Material for this task

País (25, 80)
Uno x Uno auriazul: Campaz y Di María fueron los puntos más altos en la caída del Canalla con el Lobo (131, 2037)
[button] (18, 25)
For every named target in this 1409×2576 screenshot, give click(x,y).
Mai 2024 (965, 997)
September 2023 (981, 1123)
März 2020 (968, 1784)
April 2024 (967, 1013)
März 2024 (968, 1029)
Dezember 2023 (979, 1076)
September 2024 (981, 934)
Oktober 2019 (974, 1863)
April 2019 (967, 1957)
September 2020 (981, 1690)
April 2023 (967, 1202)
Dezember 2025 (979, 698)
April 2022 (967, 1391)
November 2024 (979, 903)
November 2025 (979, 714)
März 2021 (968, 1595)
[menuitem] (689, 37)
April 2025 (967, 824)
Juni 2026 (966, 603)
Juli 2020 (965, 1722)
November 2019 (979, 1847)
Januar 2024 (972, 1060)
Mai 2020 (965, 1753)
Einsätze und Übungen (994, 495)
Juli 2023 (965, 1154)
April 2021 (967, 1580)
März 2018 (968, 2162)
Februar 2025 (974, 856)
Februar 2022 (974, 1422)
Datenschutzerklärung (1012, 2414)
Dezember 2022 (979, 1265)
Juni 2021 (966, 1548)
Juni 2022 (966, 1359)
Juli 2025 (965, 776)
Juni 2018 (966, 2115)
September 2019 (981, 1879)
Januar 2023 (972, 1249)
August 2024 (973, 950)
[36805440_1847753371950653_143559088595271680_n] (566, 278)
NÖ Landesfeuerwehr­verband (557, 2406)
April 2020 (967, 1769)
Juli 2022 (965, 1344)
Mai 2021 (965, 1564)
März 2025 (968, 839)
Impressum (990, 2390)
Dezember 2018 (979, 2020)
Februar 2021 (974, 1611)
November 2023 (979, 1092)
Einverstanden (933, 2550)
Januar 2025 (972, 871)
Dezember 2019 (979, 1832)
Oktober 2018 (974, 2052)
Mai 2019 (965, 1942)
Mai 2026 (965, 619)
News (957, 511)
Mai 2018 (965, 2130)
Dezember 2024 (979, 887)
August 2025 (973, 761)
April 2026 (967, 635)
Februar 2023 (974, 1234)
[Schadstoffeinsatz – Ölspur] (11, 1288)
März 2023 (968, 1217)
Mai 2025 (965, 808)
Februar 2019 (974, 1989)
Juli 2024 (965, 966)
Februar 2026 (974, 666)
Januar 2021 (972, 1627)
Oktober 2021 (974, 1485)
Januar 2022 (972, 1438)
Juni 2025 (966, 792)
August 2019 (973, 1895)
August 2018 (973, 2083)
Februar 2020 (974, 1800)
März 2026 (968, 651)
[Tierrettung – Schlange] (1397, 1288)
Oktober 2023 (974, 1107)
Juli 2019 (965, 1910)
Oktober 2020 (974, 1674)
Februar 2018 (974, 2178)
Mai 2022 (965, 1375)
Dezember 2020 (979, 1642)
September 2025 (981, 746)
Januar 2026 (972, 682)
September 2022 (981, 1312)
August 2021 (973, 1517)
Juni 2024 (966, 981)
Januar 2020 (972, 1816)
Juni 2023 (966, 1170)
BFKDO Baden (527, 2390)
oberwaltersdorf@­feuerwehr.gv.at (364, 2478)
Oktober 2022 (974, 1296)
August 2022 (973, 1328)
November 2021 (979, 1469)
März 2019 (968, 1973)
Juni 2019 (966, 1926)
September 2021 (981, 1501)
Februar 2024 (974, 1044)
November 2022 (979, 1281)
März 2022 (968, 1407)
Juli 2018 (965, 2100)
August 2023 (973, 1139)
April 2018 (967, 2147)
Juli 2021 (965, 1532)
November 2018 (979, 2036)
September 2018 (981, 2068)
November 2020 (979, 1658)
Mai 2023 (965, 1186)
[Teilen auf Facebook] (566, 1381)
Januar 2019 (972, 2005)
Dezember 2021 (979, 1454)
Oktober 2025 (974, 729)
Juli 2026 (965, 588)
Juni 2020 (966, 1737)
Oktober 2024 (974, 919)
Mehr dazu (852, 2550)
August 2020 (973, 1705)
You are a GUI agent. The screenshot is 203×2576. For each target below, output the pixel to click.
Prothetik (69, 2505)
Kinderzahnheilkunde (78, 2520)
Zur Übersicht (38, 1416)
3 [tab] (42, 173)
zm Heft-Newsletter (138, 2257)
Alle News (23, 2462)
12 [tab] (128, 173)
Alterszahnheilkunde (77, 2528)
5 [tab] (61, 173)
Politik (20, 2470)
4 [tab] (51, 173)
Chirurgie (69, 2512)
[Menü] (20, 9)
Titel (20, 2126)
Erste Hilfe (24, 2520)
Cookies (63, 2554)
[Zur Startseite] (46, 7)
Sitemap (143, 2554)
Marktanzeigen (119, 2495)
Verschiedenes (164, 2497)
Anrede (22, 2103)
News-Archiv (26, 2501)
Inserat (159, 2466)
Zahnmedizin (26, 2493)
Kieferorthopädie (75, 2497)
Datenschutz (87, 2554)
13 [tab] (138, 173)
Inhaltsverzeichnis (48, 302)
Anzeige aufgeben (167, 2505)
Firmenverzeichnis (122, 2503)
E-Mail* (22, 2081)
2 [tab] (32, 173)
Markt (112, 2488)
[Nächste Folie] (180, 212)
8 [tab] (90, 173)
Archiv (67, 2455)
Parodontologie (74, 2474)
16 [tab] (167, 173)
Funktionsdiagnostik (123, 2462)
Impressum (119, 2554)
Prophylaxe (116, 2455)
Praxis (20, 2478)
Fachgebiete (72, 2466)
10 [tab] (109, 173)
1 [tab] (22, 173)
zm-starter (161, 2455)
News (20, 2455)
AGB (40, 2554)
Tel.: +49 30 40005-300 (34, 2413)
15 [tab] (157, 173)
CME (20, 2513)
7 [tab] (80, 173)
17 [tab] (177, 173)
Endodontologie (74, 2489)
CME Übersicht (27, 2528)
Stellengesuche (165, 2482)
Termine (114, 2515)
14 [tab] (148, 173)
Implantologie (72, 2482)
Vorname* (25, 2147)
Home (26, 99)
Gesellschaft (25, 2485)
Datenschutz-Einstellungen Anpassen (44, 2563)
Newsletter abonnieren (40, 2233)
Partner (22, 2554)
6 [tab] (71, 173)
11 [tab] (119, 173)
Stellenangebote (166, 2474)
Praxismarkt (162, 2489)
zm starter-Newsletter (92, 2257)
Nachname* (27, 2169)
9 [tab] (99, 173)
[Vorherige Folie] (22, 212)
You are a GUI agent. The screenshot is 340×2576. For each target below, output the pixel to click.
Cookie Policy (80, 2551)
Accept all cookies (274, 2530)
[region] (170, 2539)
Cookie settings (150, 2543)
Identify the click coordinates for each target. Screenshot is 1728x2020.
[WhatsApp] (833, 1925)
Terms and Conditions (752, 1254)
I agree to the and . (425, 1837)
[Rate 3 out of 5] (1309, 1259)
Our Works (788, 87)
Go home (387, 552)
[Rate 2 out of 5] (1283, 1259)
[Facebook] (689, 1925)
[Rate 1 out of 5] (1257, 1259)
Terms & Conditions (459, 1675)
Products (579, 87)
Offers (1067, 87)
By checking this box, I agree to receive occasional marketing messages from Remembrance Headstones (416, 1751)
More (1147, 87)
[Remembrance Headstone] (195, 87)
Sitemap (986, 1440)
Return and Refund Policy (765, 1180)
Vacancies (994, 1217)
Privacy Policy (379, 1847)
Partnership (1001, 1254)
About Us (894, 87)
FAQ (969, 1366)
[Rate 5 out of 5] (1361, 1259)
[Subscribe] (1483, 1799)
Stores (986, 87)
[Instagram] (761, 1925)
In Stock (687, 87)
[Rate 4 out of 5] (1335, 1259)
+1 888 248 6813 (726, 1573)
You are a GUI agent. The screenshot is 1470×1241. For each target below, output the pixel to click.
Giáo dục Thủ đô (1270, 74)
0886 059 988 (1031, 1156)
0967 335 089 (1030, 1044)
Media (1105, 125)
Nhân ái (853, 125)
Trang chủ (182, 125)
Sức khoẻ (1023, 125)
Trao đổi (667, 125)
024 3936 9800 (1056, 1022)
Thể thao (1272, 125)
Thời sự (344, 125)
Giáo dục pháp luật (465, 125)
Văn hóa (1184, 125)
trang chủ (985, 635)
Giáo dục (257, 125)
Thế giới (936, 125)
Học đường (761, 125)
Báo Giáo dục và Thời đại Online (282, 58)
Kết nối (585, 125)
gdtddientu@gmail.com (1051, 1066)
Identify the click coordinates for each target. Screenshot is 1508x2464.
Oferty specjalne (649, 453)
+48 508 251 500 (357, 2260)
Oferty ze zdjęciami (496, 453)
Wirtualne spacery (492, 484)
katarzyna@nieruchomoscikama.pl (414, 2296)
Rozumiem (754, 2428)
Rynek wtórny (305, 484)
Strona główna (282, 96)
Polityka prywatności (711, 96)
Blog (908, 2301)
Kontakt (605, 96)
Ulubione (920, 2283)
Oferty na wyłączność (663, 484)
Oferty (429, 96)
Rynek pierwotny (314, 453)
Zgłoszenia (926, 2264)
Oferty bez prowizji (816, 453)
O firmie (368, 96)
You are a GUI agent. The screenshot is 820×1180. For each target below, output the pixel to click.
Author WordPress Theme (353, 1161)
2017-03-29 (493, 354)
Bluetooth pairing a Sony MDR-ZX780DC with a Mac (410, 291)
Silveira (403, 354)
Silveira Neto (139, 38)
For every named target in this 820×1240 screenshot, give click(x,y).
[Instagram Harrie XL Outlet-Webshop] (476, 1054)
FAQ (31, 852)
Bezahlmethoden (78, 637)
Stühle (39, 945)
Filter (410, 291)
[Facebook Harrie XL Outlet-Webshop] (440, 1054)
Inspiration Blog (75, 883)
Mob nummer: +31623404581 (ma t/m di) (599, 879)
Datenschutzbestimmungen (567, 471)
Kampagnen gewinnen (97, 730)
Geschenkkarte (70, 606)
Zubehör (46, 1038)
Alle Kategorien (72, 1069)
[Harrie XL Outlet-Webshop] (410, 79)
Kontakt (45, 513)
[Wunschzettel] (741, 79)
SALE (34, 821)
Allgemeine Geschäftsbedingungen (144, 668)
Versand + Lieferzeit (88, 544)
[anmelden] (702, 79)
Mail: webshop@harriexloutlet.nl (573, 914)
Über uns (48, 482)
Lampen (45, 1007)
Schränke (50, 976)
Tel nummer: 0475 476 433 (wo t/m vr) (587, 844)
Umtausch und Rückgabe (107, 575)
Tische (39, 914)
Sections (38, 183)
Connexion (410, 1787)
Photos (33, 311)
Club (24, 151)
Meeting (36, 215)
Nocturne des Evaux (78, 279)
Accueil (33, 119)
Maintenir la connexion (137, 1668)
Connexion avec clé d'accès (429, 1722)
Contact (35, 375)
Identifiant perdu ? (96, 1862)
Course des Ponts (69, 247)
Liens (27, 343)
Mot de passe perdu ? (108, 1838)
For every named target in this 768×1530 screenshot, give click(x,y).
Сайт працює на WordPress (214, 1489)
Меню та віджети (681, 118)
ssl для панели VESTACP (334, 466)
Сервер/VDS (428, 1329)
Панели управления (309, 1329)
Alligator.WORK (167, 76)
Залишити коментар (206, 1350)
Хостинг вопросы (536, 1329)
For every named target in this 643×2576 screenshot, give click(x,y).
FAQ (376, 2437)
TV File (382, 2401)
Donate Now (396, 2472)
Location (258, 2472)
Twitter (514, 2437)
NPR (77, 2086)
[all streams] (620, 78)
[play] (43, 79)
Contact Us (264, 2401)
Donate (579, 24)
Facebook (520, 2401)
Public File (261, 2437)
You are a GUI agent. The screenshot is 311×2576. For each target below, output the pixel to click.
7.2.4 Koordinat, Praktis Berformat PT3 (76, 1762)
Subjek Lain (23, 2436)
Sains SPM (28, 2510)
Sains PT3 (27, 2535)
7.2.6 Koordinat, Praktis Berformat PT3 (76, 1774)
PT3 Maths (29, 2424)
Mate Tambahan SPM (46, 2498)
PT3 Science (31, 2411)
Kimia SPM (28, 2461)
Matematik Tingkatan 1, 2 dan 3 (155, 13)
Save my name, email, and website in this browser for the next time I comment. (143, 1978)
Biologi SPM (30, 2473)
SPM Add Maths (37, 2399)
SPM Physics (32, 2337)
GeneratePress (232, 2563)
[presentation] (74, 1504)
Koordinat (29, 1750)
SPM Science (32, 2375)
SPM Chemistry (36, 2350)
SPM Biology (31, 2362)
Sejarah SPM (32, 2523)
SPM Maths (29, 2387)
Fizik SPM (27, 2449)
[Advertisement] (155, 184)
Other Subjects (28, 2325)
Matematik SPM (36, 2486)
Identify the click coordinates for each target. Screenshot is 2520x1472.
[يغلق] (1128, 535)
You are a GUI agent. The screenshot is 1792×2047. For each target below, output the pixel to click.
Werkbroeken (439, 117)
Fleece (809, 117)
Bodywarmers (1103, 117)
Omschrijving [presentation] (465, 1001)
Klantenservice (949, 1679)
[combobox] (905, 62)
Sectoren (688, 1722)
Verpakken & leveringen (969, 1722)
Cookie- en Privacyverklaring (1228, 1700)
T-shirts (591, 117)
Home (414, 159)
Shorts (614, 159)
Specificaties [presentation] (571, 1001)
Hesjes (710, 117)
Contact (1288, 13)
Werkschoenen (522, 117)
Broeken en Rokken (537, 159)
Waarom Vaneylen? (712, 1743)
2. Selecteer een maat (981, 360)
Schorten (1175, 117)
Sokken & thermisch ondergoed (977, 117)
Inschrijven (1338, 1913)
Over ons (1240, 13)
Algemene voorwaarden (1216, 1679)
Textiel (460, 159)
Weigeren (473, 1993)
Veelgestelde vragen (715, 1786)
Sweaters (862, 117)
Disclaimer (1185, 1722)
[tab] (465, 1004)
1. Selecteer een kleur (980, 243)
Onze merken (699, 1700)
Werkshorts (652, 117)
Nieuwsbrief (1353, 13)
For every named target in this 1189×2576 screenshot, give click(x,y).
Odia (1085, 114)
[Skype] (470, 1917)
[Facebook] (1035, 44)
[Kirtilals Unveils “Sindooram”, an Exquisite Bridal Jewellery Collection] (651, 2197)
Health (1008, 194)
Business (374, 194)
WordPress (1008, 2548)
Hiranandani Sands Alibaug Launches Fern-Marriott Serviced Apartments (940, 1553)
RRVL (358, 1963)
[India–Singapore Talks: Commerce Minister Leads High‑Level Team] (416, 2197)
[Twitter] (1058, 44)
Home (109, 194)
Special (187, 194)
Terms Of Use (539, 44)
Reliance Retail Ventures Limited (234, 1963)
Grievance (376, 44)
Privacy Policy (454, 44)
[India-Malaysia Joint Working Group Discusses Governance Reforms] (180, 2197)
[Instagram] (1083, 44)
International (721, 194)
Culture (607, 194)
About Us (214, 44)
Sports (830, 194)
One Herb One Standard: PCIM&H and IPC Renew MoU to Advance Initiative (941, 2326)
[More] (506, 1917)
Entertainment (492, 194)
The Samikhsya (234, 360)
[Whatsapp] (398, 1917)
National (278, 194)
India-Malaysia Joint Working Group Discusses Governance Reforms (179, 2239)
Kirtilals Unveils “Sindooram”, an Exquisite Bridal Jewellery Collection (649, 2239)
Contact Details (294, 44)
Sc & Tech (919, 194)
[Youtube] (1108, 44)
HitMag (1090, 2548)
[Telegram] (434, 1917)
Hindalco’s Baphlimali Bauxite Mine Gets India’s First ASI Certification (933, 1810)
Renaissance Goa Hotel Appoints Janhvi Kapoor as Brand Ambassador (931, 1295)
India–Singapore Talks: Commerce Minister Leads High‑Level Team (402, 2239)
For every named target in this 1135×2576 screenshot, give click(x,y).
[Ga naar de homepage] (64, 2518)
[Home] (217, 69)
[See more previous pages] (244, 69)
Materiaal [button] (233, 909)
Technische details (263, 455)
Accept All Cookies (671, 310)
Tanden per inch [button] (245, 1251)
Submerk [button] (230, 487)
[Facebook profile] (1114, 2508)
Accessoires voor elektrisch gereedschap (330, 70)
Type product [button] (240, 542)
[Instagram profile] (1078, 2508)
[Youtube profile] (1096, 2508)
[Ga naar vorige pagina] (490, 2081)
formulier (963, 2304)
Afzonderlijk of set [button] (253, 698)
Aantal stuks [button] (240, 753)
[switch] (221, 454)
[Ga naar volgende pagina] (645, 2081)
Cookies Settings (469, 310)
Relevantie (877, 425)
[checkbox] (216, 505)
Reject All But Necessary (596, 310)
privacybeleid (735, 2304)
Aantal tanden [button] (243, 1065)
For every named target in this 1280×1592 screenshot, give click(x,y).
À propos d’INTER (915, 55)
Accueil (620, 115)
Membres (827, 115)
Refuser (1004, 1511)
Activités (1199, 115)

What this task involves
Every line from the top of the material through the line containing "Januar 2022 (972, 1438)" must be transcribed exactly, and no other line may appear.

Result
País (25, 80)
Uno x Uno auriazul: Campaz y Di María fueron los puntos más altos en la caída del Canalla con el Lobo (131, 2037)
[button] (18, 25)
For every named target in this 1409×2576 screenshot, give click(x,y).
Mai 2024 (965, 997)
September 2023 (981, 1123)
März 2020 (968, 1784)
April 2024 (967, 1013)
März 2024 (968, 1029)
Dezember 2023 (979, 1076)
September 2024 (981, 934)
Oktober 2019 (974, 1863)
April 2019 (967, 1957)
September 2020 (981, 1690)
April 2023 (967, 1202)
Dezember 2025 (979, 698)
April 2022 (967, 1391)
November 2024 (979, 903)
November 2025 (979, 714)
März 2021 (968, 1595)
[menuitem] (689, 37)
April 2025 (967, 824)
Juni 2026 (966, 603)
Juli 2020 (965, 1722)
November 2019 (979, 1847)
Januar 2024 (972, 1060)
Mai 2020 (965, 1753)
Einsätze und Übungen (994, 495)
Juli 2023 (965, 1154)
April 2021 (967, 1580)
März 2018 (968, 2162)
Februar 2025 (974, 856)
Februar 2022 (974, 1422)
Datenschutzerklärung (1012, 2414)
Dezember 2022 (979, 1265)
Juni 2021 (966, 1548)
Juni 2022 (966, 1359)
Juli 2025 (965, 776)
Juni 2018 (966, 2115)
September 2019 (981, 1879)
Januar 2023 (972, 1249)
August 2024 (973, 950)
[36805440_1847753371950653_143559088595271680_n] (566, 278)
NÖ Landesfeuerwehr­verband (557, 2406)
April 2020 (967, 1769)
Juli 2022 (965, 1344)
Mai 2021 (965, 1564)
März 2025 (968, 839)
Impressum (990, 2390)
Dezember 2018 (979, 2020)
Februar 2021 (974, 1611)
November 2023 (979, 1092)
Einverstanden (933, 2550)
Januar 2025 (972, 871)
Dezember 2019 (979, 1832)
Oktober 2018 (974, 2052)
Mai 2019 (965, 1942)
Mai 2026 (965, 619)
News (957, 511)
Mai 2018 (965, 2130)
Dezember 2024 (979, 887)
August 2025 (973, 761)
April 2026 (967, 635)
Februar 2023 (974, 1234)
[Schadstoffeinsatz – Ölspur] (11, 1288)
März 2023 (968, 1217)
Mai 2025 (965, 808)
Februar 2019 (974, 1989)
Juli 2024 (965, 966)
Februar 2026 (974, 666)
Januar 2021 (972, 1627)
Oktober 2021 (974, 1485)
Januar 2022 (972, 1438)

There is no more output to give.